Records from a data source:
════════════════
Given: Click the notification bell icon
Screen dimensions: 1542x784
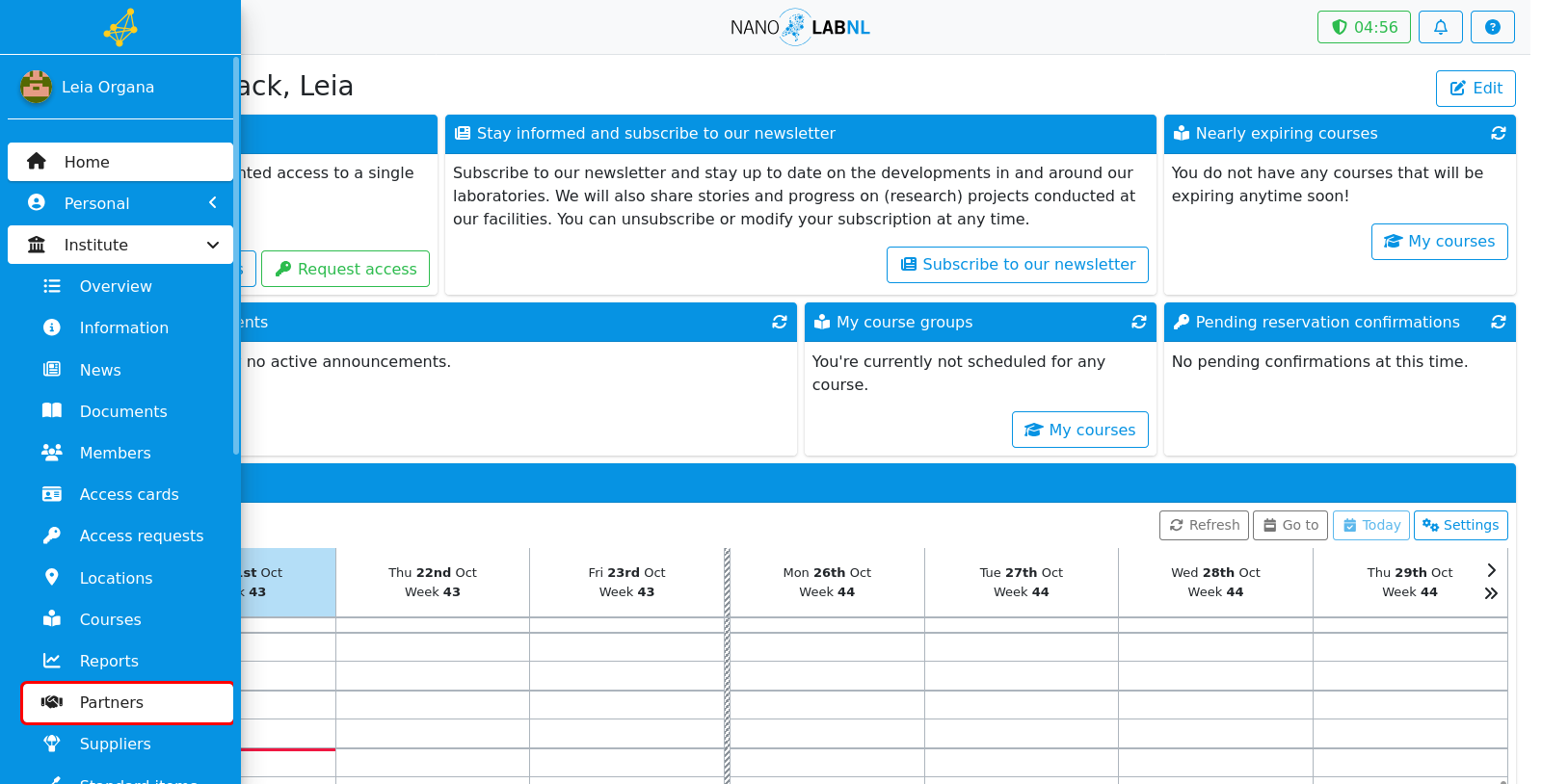Looking at the screenshot, I should tap(1440, 27).
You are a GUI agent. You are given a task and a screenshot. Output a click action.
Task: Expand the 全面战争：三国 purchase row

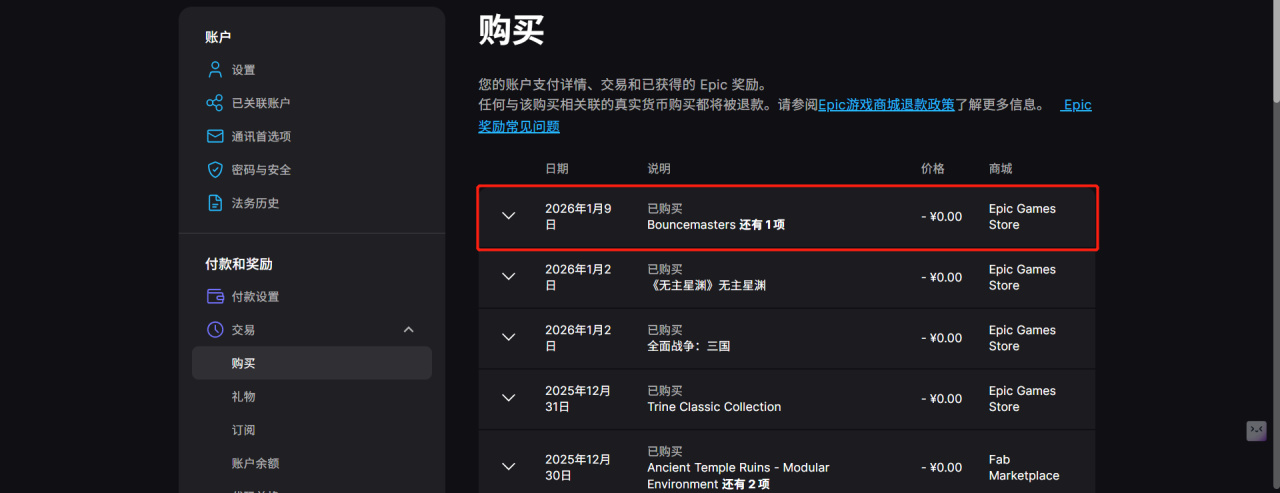coord(508,338)
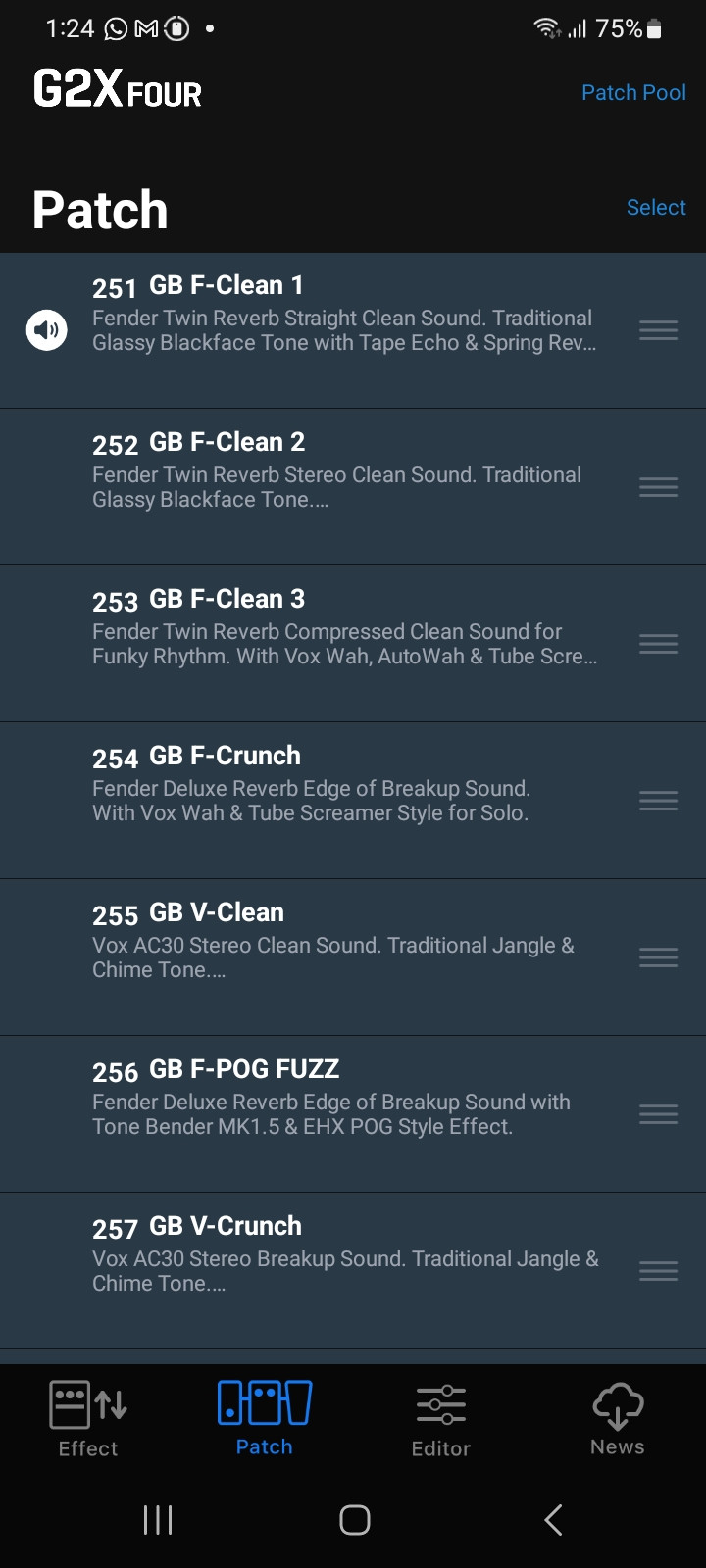Tap the Select button

click(656, 208)
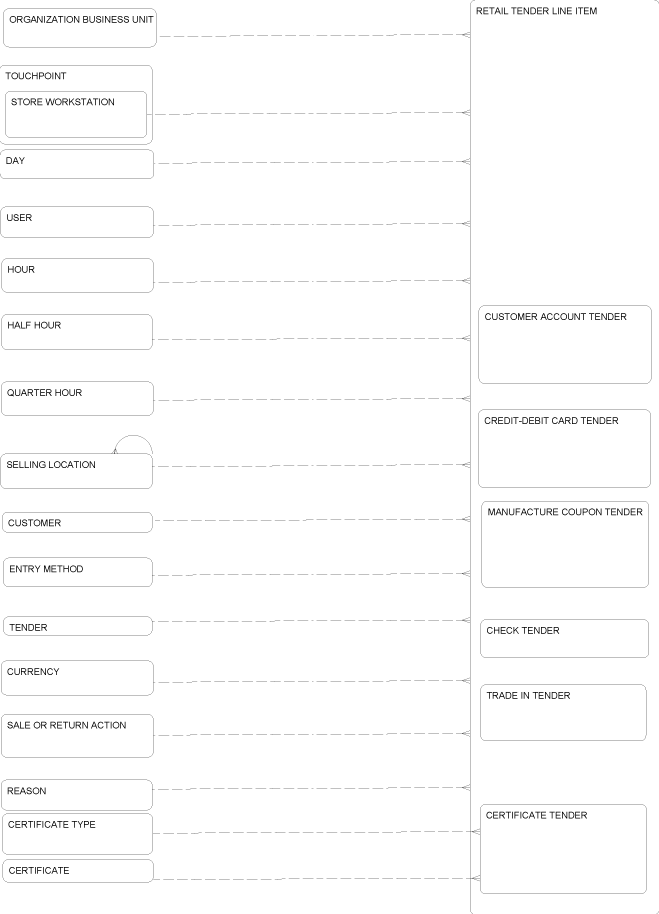Click the RETAIL TENDER LINE ITEM title

coord(536,11)
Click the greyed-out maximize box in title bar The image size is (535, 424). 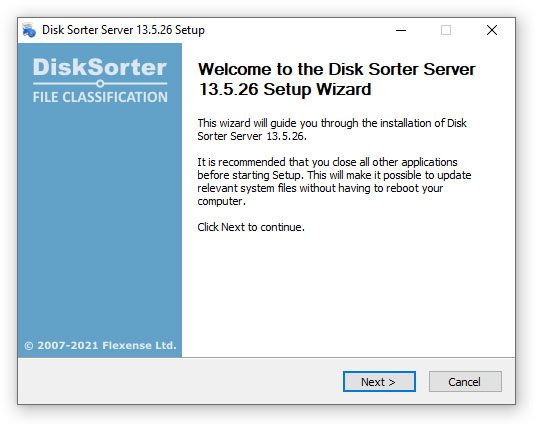446,30
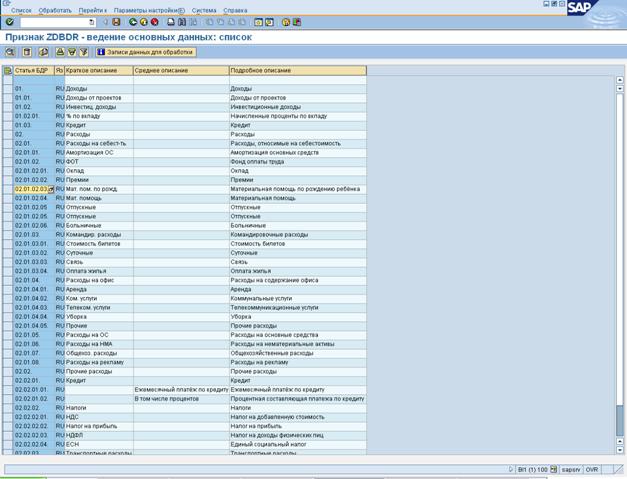Click the table's vertical scrollbar
The image size is (627, 479).
[x=620, y=250]
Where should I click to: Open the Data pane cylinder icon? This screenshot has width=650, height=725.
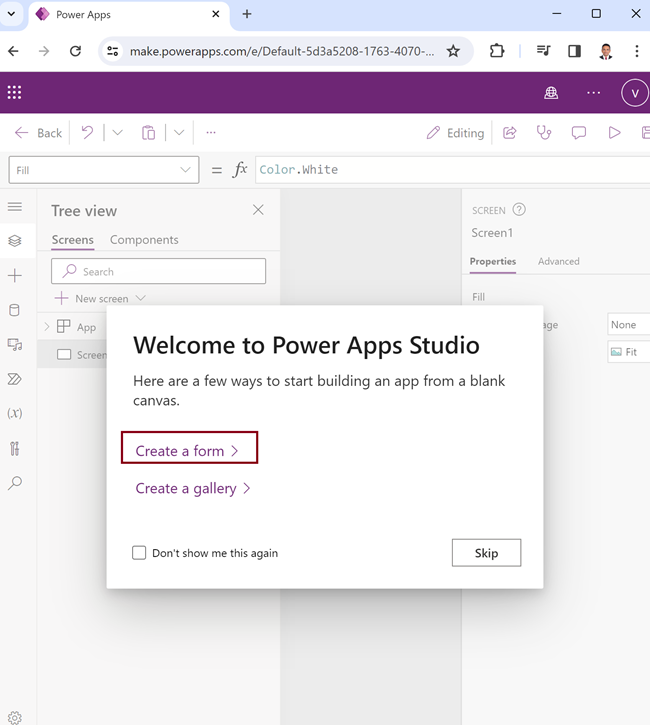tap(14, 310)
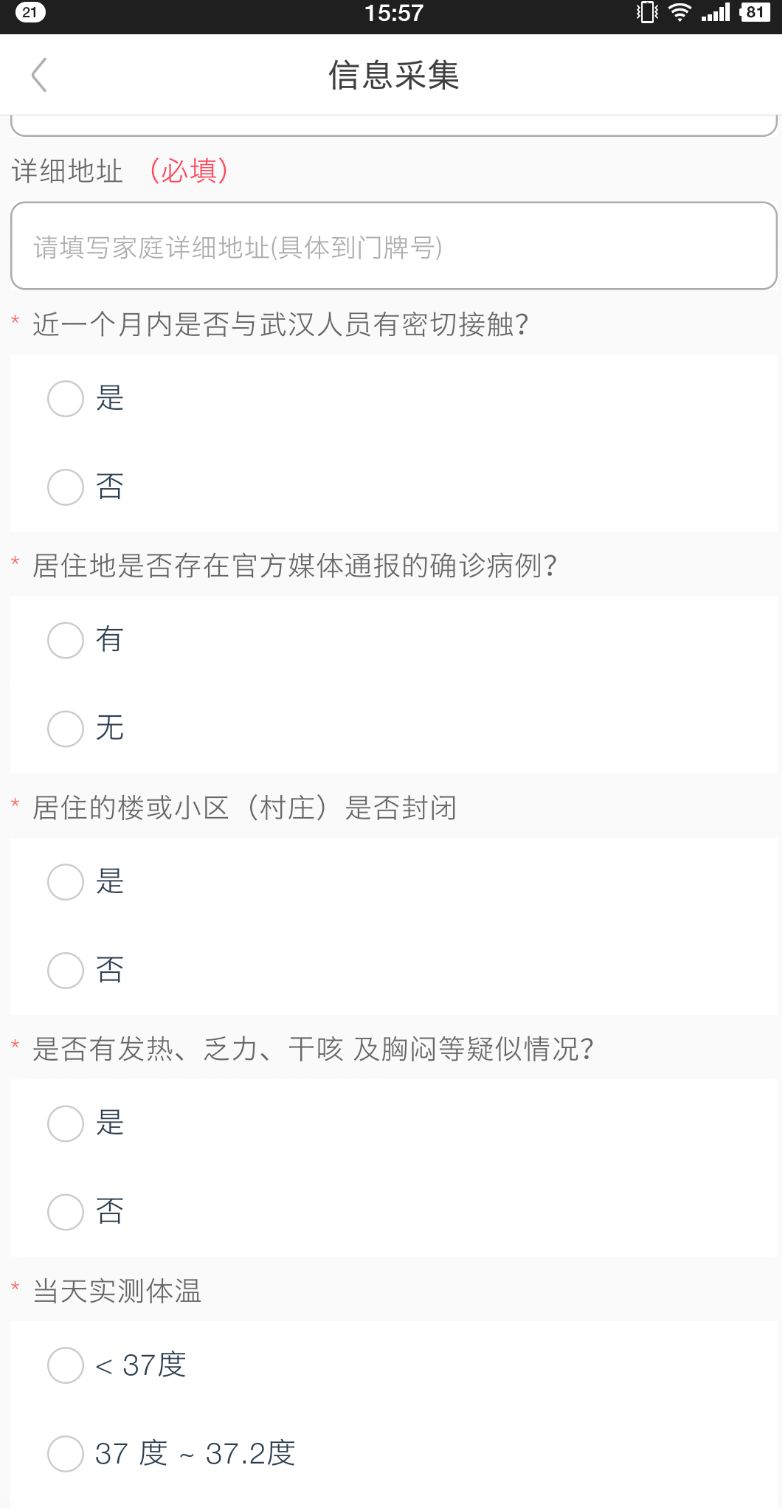Tap the cellular signal bars icon
Viewport: 782px width, 1508px height.
(715, 13)
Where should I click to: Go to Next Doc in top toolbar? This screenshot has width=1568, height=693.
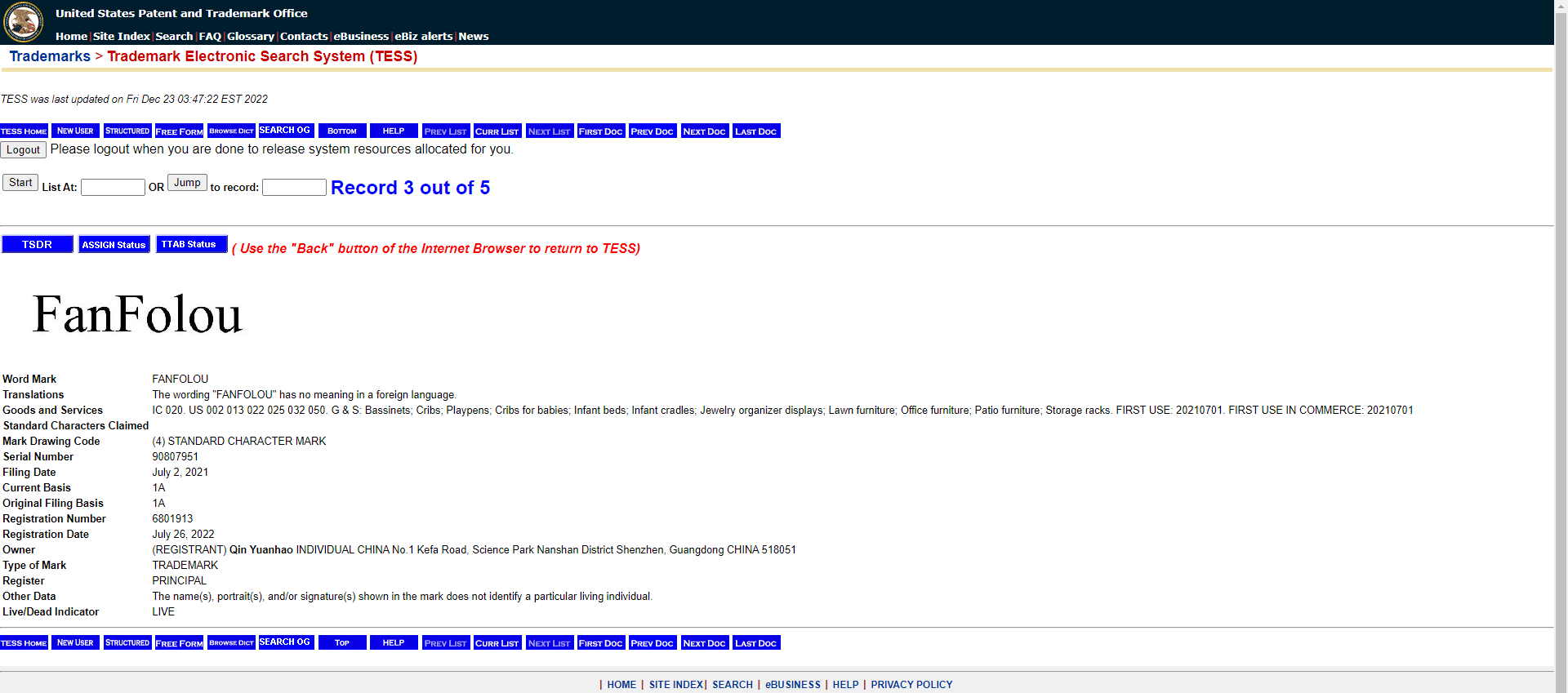tap(704, 131)
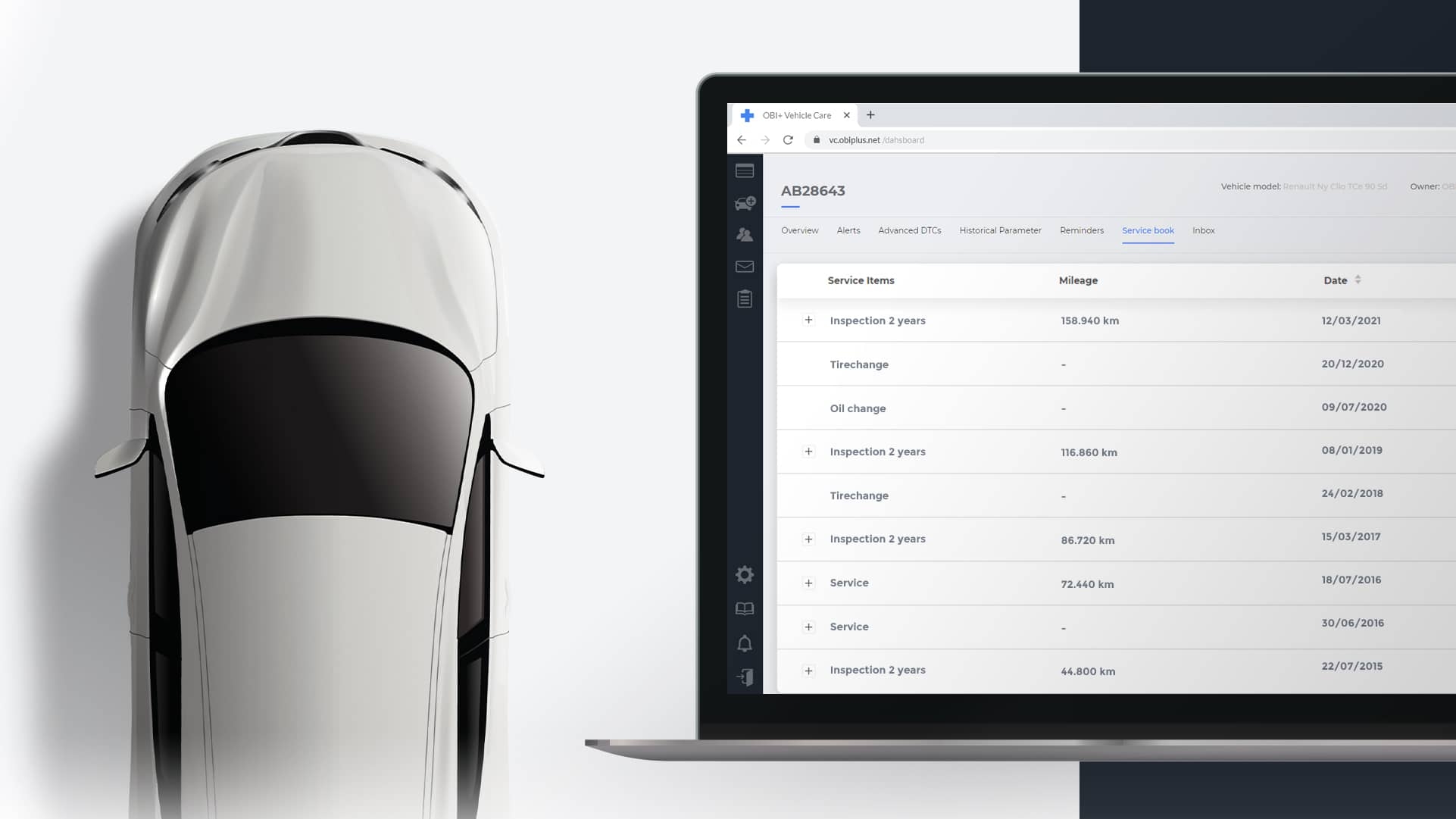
════════════════
Return only the lines from the line containing "Where should I click to: Open" through the last line of the records above, both ends included, exactly as written, leaving pictures out.

Written answer:
Where should I click to: Open the Data pane cylinder icon? This screenshot has width=650, height=725.
tap(14, 310)
Tap the cellular signal bars icon
Viewport: 782px width, 1508px height.
(715, 13)
Where should I click to: Go to Next Doc in top toolbar? This screenshot has width=1568, height=693.
tap(704, 131)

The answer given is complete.